**ACTIVITY:**
Reproduce the data shown below exactly.

__________

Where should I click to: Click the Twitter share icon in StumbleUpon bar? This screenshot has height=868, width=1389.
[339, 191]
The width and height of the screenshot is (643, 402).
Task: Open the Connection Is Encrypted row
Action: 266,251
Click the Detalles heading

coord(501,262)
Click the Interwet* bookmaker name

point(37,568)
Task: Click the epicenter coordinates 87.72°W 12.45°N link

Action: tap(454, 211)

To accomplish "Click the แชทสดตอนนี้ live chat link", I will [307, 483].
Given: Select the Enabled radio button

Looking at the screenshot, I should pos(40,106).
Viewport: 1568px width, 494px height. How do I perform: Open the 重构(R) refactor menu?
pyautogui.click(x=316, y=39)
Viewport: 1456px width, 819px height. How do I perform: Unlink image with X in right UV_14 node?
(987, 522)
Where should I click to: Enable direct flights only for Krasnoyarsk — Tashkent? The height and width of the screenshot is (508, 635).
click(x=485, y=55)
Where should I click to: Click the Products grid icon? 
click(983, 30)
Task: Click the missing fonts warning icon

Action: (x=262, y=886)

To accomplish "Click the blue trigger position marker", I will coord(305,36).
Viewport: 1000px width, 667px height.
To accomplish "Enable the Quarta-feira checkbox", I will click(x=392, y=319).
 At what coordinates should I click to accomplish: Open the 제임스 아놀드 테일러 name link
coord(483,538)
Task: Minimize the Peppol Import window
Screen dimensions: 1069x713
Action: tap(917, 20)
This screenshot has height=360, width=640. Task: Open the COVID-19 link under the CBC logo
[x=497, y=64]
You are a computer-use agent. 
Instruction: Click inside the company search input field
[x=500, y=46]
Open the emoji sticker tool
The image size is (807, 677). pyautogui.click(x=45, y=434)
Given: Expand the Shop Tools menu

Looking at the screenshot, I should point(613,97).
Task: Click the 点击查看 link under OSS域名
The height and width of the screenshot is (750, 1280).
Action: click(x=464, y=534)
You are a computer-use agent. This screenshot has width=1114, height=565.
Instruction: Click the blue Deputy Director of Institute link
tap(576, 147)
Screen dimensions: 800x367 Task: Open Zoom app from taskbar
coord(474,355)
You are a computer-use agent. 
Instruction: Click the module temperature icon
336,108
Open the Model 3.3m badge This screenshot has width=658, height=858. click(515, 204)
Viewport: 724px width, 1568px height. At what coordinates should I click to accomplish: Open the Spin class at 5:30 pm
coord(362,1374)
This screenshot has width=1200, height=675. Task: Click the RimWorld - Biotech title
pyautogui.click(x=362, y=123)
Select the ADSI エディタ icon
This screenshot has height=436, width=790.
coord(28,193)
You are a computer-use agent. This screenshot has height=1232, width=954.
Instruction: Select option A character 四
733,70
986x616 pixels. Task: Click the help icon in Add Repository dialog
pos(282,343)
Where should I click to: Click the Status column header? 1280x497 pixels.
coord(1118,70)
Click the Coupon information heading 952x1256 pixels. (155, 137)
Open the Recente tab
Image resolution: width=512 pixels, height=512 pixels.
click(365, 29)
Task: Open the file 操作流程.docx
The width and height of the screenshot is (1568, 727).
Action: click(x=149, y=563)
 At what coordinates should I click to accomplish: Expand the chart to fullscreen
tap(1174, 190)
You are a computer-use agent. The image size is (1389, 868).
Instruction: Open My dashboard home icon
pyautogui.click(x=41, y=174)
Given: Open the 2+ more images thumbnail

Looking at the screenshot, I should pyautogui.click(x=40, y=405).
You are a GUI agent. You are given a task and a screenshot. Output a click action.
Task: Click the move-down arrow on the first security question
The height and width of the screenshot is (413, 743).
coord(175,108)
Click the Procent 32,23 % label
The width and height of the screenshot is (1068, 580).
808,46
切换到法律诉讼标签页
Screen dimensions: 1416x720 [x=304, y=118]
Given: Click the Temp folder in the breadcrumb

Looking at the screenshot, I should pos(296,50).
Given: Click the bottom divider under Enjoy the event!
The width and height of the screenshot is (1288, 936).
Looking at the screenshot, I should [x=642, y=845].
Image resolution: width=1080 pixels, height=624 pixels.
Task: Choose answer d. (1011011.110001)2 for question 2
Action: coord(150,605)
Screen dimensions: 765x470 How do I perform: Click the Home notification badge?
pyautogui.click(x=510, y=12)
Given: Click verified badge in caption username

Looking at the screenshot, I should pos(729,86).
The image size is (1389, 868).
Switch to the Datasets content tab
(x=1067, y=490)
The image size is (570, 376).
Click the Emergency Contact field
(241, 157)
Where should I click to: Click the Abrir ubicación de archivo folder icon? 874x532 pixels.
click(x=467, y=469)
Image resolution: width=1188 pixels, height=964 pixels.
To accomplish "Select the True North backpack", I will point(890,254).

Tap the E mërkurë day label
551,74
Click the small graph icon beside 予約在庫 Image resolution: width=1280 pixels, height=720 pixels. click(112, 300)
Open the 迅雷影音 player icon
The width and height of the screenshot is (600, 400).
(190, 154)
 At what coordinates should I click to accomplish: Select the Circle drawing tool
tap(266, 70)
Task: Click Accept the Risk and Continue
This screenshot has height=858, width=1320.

__________

**ANSWER SECTION:**
Where should I click to: Click the Twitter share icon in StumbleUpon bar? This screenshot has height=868, width=1389.
[339, 191]
The width and height of the screenshot is (643, 402).
Task: Open the Connection Is Encrypted row
Action: 266,251
Click the Detalles heading

coord(501,262)
Click the Interwet* bookmaker name

point(37,568)
Task: Click the epicenter coordinates 87.72°W 12.45°N link

Action: tap(454, 211)

To accomplish "Click the แชทสดตอนนี้ live chat link", I will [307, 483].
Given: Select the Enabled radio button

Looking at the screenshot, I should pos(40,106).
Viewport: 1568px width, 494px height. How do I perform: Open the 重构(R) refactor menu?
pyautogui.click(x=316, y=39)
Viewport: 1456px width, 819px height. How do I perform: Unlink image with X in right UV_14 node?
(987, 522)
Where should I click to: Enable direct flights only for Krasnoyarsk — Tashkent? The height and width of the screenshot is (508, 635).
click(x=485, y=55)
Where should I click to: Click the Products grid icon? 
click(983, 30)
Task: Click the missing fonts warning icon

Action: (x=262, y=886)

To accomplish "Click the blue trigger position marker", I will coord(305,36).
Viewport: 1000px width, 667px height.
To accomplish "Enable the Quarta-feira checkbox", I will click(x=392, y=319).
 At what coordinates should I click to accomplish: Open the 제임스 아놀드 테일러 name link
coord(483,538)
Task: Minimize the Peppol Import window
Screen dimensions: 1069x713
Action: tap(917, 20)
This screenshot has height=360, width=640. Task: Open the COVID-19 link under the CBC logo
[x=497, y=64]
You are a computer-use agent. 
Instruction: Click inside the company search input field
[x=500, y=46]
Open the emoji sticker tool
The image size is (807, 677). pyautogui.click(x=45, y=434)
Given: Expand the Shop Tools menu

Looking at the screenshot, I should point(613,97).
Task: Click the 点击查看 link under OSS域名
The height and width of the screenshot is (750, 1280).
Action: click(x=464, y=534)
You are a computer-use agent. This screenshot has width=1114, height=565.
Instruction: Click the blue Deputy Director of Institute link
tap(576, 147)
Screen dimensions: 800x367 Task: Open Zoom app from taskbar
coord(474,355)
You are a computer-use agent. 
Instruction: Click the module temperature icon
336,108
Open the Model 3.3m badge This screenshot has width=658, height=858. click(515, 204)
Viewport: 724px width, 1568px height. At what coordinates should I click to accomplish: Open the Spin class at 5:30 pm
coord(362,1374)
This screenshot has width=1200, height=675. Task: Click the RimWorld - Biotech title
pyautogui.click(x=362, y=123)
Select the ADSI エディタ icon
This screenshot has height=436, width=790.
coord(28,193)
You are a computer-use agent. This screenshot has height=1232, width=954.
Instruction: Select option A character 四
733,70
986x616 pixels. Task: Click the help icon in Add Repository dialog
pos(282,343)
Where should I click to: Click the Status column header? 1280x497 pixels.
coord(1118,70)
Click the Coupon information heading 952x1256 pixels. (155, 137)
Open the Recente tab
Image resolution: width=512 pixels, height=512 pixels.
click(365, 29)
Task: Open the file 操作流程.docx
The width and height of the screenshot is (1568, 727).
Action: click(x=149, y=563)
 At what coordinates should I click to accomplish: Expand the chart to fullscreen
tap(1174, 190)
You are a computer-use agent. The image size is (1389, 868).
Instruction: Open My dashboard home icon
pyautogui.click(x=41, y=174)
Given: Open the 2+ more images thumbnail

Looking at the screenshot, I should pyautogui.click(x=40, y=405).
You are a GUI agent. You are given a task and a screenshot. Output a click action.
Task: Click the move-down arrow on the first security question
The height and width of the screenshot is (413, 743).
coord(175,108)
Click the Procent 32,23 % label
The width and height of the screenshot is (1068, 580).
808,46
切换到法律诉讼标签页
Screen dimensions: 1416x720 [x=304, y=118]
Given: Click the Temp folder in the breadcrumb

Looking at the screenshot, I should pos(296,50).
Given: Click the bottom divider under Enjoy the event!
The width and height of the screenshot is (1288, 936).
Looking at the screenshot, I should [x=642, y=845].
Image resolution: width=1080 pixels, height=624 pixels.
Task: Choose answer d. (1011011.110001)2 for question 2
Action: coord(150,605)
Screen dimensions: 765x470 How do I perform: Click the Home notification badge?
pyautogui.click(x=510, y=12)
Given: Click verified badge in caption username

Looking at the screenshot, I should pos(729,86).
The image size is (1389, 868).
Switch to the Datasets content tab
(x=1067, y=490)
The image size is (570, 376).
Click the Emergency Contact field
(241, 157)
Where should I click to: Click the Abrir ubicación de archivo folder icon? 874x532 pixels.
click(x=467, y=469)
Image resolution: width=1188 pixels, height=964 pixels.
To accomplish "Select the True North backpack", I will point(890,254).

Tap the E mërkurë day label
551,74
Click the small graph icon beside 予約在庫 Image resolution: width=1280 pixels, height=720 pixels. click(112, 300)
Open the 迅雷影音 player icon
The width and height of the screenshot is (600, 400).
(190, 154)
 At what coordinates should I click to accomplish: Select the Circle drawing tool
tap(266, 70)
Task: Click Accept the Risk and Continue
This screenshot has height=858, width=1320.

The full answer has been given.